The responsibilities of the warden included the prosecution of counterfeiters, and after some initial reluctance Newton set about the task with grim meticulousness. He built up a network of informers and, to extend his legal reach, got himself commissioned as a magistrate in Middlesex and each of the Home Counties. His name came to be feared in the London underworld, and he was gratified by the opinion of a Newgate prisoner that ‘the Warden of the Mint was a Rogue and if ever King James came againe he would shoot him.’
In 1698 Chaloner made a submission to Parliament complaining that ‘some of the Mint’ were scheming to ‘take away his life’ to prevent him exposing corruption at the highest level. His allegations were taken seriously, but as Levenson sees it, he was making a terrible mistake in implicating the new warden. ‘Only months removed from the life of a Cambridge philosopher’, as he puts it, Newton had ‘managed incredibly swiftly to master every dirty job required of the 17th-century version of a big-city cop’. Did the superannuated scientist recognise Chaloner, subconsciously, as his doppelganger, another yokel on the make, a ‘direct rival’ to his own ‘mastery over metal’? Did he take unnatural pleasure in tormenting his suspects? Levenson does not doubt it. ‘No one should ever say that Isaac Newton was passionless,’ he says: when confronted with Chaloner, his anger ‘was never more intense’, and he would not rest till he could see his dark plebeian twin swinging from Tyburn tree.

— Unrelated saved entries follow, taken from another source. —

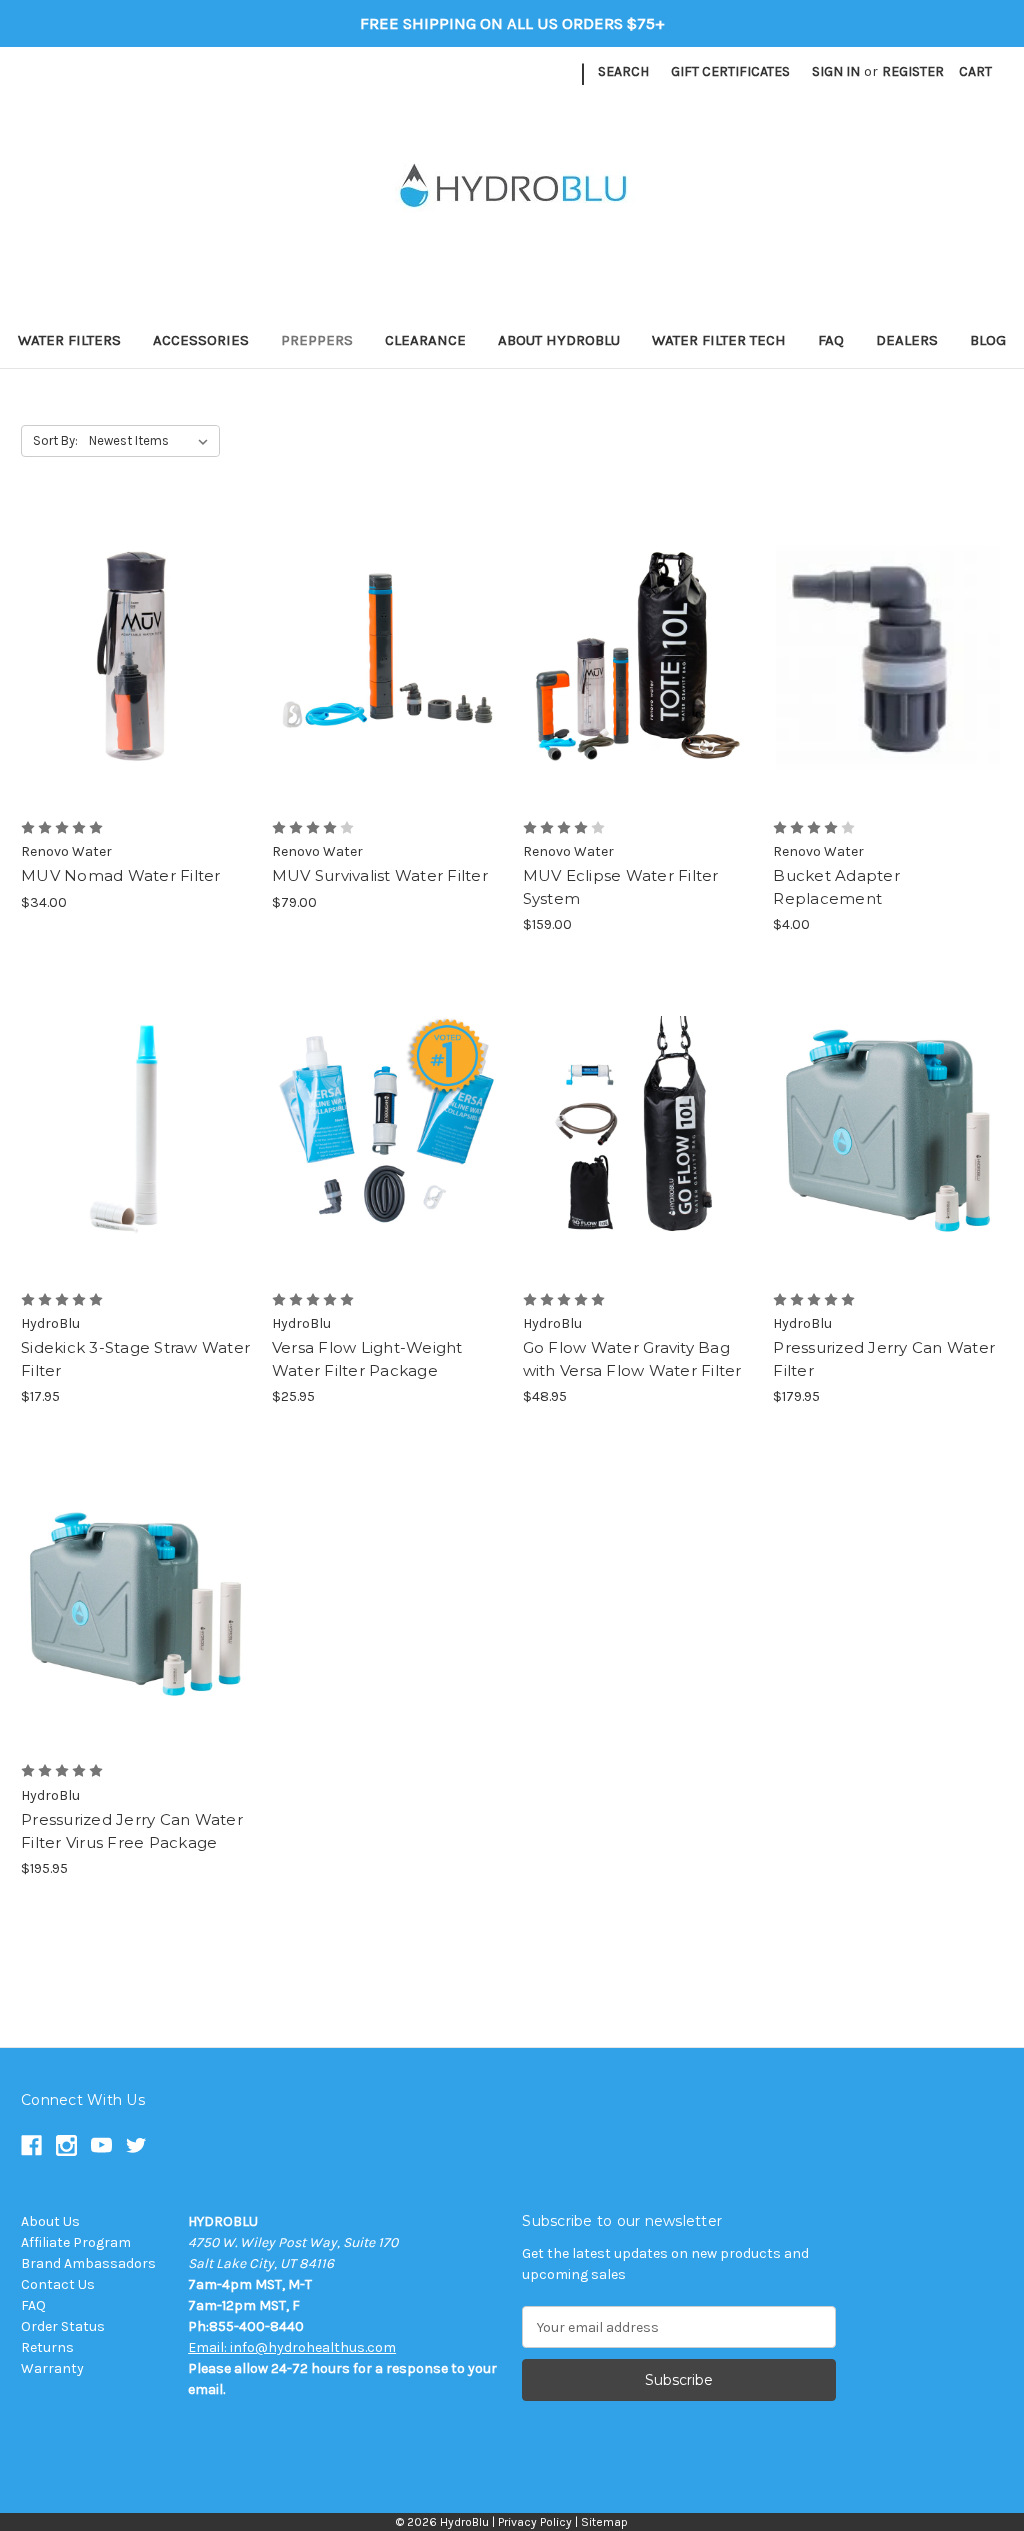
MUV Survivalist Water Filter (380, 875)
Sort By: (55, 440)
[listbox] (152, 441)
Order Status (63, 2326)
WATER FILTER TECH (719, 340)
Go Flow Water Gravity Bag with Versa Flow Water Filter (632, 1359)
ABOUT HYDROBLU (559, 340)
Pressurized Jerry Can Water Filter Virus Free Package (132, 1831)
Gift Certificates (730, 71)
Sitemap (604, 2522)
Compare (129, 657)
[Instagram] (491, 75)
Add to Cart (135, 692)
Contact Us (58, 2284)
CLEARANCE (425, 340)
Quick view (132, 621)
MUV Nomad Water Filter (121, 875)
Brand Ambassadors (88, 2263)
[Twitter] (561, 75)
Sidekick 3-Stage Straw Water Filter (135, 1359)
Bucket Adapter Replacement (836, 887)
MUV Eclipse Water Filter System (621, 887)
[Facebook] (456, 75)
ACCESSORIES (201, 340)
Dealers (907, 340)
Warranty (52, 2368)
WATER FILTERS (69, 340)
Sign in (836, 71)
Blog (988, 340)
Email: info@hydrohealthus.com (292, 2347)
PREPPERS (317, 340)
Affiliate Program (76, 2242)
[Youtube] (526, 75)
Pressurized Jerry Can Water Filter (884, 1359)
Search (623, 71)
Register (913, 71)
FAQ (831, 340)
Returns (47, 2347)
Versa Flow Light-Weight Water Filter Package (367, 1359)
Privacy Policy (535, 2522)
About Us (50, 2221)
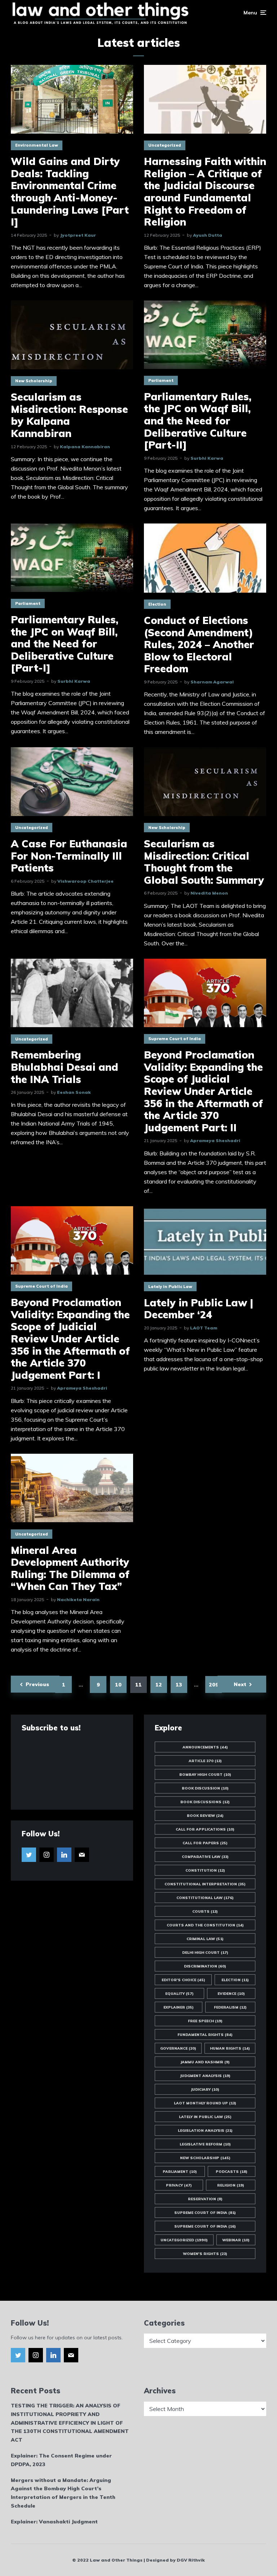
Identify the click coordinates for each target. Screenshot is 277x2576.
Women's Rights (205, 2253)
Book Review (205, 1815)
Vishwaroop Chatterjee (85, 881)
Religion (230, 2185)
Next (240, 1684)
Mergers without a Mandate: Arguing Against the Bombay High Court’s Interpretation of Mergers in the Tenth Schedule (63, 2493)
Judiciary (205, 2089)
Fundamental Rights (205, 2034)
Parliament (160, 380)
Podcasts (231, 2171)
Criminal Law (205, 1939)
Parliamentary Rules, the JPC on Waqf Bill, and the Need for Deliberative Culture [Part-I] (64, 644)
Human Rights (230, 2048)
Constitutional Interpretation (205, 1884)
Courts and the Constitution (205, 1925)
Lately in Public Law (170, 1286)
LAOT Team (203, 1328)
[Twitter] (29, 1855)
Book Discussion (205, 1788)
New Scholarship (33, 380)
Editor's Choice (183, 1980)
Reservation (205, 2199)
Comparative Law (205, 1856)
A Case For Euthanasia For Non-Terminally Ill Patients (69, 856)
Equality (179, 1993)
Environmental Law (36, 145)
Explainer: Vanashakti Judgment (54, 2521)
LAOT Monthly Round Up (205, 2103)
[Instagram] (46, 1855)
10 (118, 1684)
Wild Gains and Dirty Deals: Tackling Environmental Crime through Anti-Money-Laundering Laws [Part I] (70, 191)
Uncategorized (164, 145)
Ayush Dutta (207, 235)
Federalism (230, 2007)
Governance (178, 2048)
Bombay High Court (205, 1774)
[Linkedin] (64, 1855)
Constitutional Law (205, 1897)
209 (214, 1684)
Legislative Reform (205, 2144)
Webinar (236, 2240)
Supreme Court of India (174, 1038)
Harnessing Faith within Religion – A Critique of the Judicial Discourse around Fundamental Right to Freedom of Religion (205, 191)
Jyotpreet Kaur (78, 235)
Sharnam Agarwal (212, 682)
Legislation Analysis (205, 2130)
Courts (205, 1911)
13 (179, 1684)
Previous (37, 1684)
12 (158, 1684)
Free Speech (205, 2021)
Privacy (179, 2185)
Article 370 (205, 1761)
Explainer (178, 2007)
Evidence (231, 1993)
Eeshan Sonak (74, 1092)
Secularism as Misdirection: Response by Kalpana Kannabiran (69, 415)
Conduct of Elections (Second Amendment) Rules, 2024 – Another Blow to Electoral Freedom (199, 644)
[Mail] (82, 1855)
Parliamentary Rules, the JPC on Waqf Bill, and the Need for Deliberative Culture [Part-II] (197, 421)
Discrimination (205, 1966)
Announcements (205, 1747)
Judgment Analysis (205, 2075)
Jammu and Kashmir (205, 2062)
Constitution (205, 1870)
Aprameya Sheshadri (215, 1140)
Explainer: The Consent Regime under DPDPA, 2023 (61, 2460)
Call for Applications (205, 1829)
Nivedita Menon (209, 893)
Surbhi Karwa (206, 458)
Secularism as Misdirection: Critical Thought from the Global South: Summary (204, 862)
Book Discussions (205, 1802)
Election (157, 604)
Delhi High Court (205, 1952)
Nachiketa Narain (78, 1599)
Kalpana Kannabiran (85, 446)
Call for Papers (205, 1843)
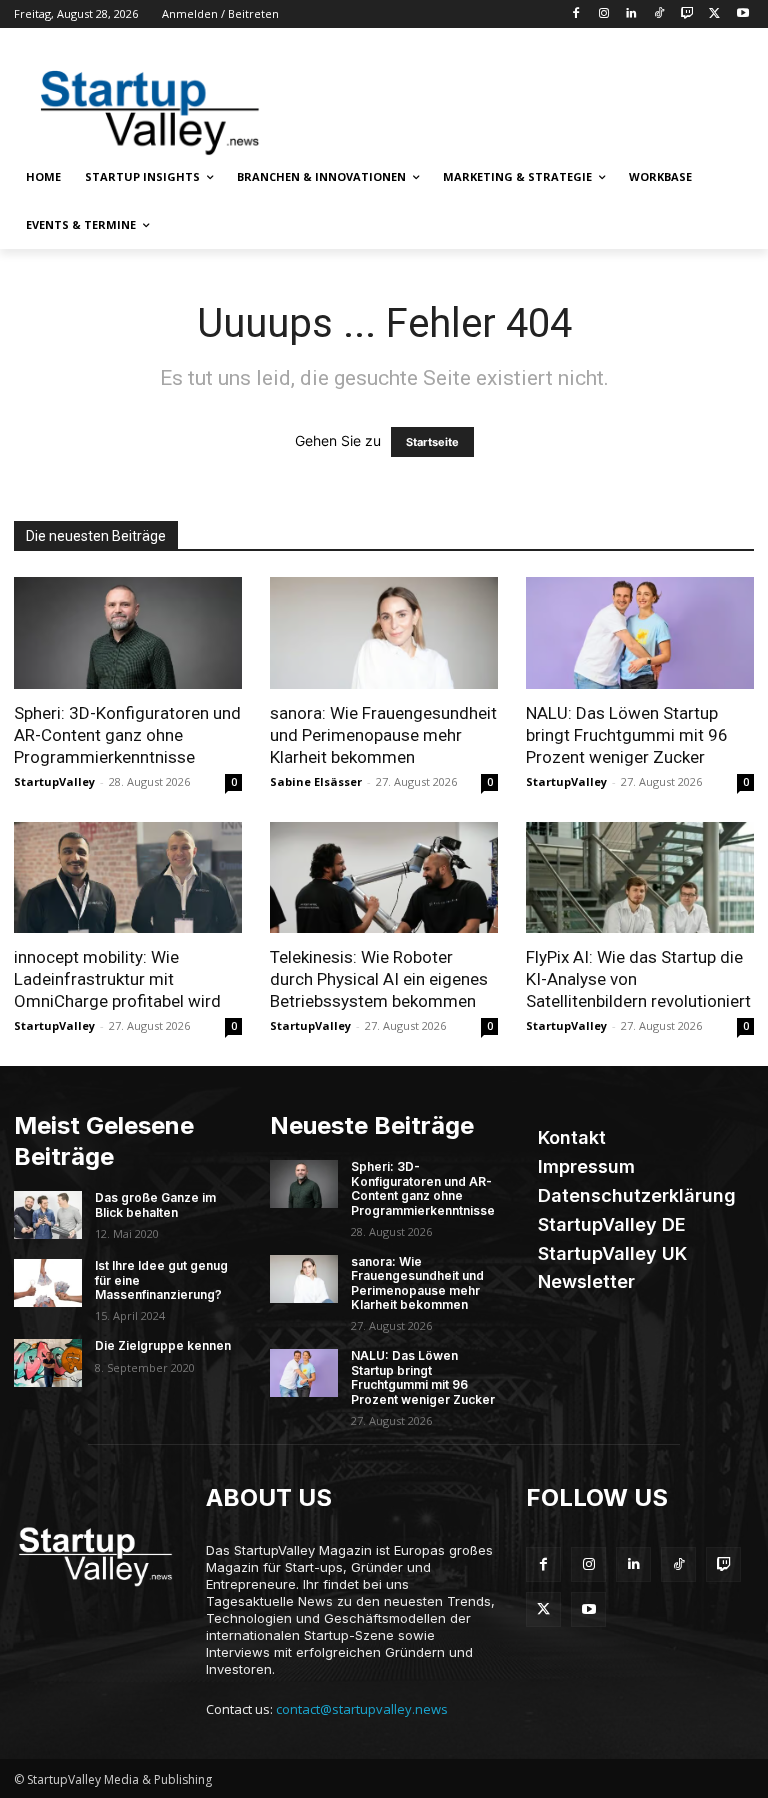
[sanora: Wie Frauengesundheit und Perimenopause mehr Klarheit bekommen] (384, 633)
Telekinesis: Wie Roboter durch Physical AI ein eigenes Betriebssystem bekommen (379, 979)
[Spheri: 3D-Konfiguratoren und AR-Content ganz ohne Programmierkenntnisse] (128, 633)
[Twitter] (714, 14)
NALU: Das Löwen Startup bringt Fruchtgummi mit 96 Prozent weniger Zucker (627, 735)
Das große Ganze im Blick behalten (155, 1204)
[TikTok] (659, 14)
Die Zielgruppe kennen (163, 1345)
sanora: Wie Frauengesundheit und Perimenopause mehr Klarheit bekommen (383, 735)
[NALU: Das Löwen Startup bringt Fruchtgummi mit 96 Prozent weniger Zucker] (640, 633)
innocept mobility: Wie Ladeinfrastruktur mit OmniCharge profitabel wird (117, 979)
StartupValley (54, 781)
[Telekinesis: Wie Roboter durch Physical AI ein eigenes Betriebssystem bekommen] (384, 878)
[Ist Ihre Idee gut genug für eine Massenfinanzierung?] (48, 1283)
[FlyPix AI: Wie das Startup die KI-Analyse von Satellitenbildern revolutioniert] (640, 878)
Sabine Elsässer (316, 781)
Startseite (432, 442)
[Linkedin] (631, 14)
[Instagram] (603, 14)
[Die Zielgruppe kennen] (48, 1363)
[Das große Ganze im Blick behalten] (48, 1215)
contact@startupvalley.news (362, 1709)
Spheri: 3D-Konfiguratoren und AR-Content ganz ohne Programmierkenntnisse (127, 735)
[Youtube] (742, 14)
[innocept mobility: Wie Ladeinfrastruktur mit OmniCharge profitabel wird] (128, 878)
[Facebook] (575, 14)
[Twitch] (687, 14)
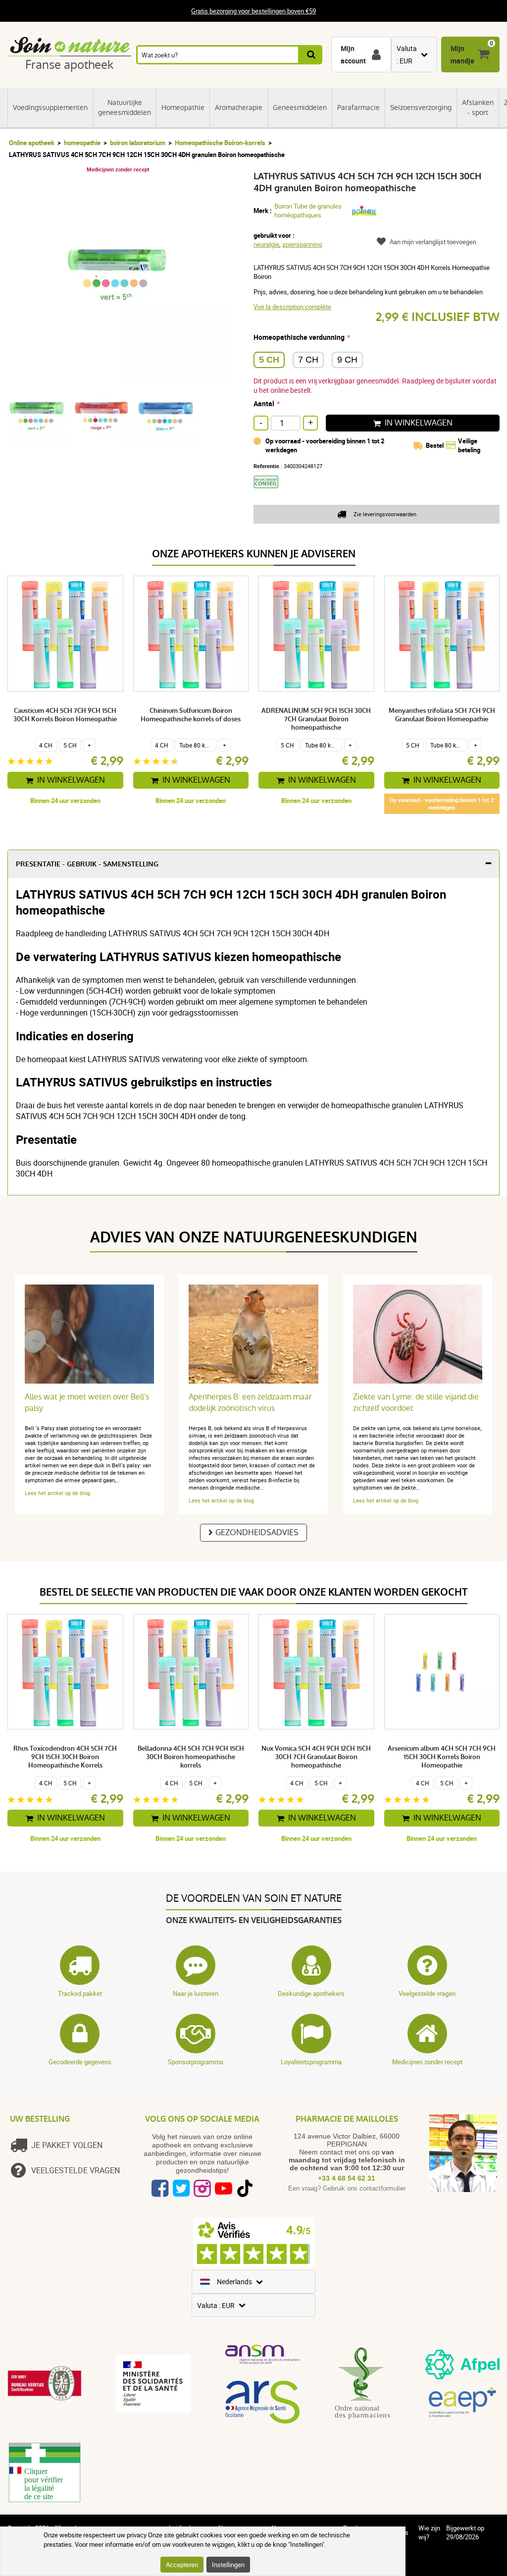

It would be hard to dissent from Levenson’s theory that ‘the real Newton was a human being.’ But it’s not clear why, if we want to verify Newton’s participation in our common humanity, we should have to postulate a taste for savage vendetta. There is no evidence that Newton was more interested in Chaloner than in dozens of other suspected counterfeiters (he brought no fewer than 28 to trial at the Old Bailey); and if Newton was happy in his second career it could be that he was simply relishing the pleasure of effective political action, rather than getting in touch with his inner sadist. Like his good friend Locke he was wholly committed to the revolution, and he was glad to do what he could to defend it by strengthening the national currency. Newton’s political judgments may be open to question, but he need not be belittled for his laborious pursuit of the public good as he saw it.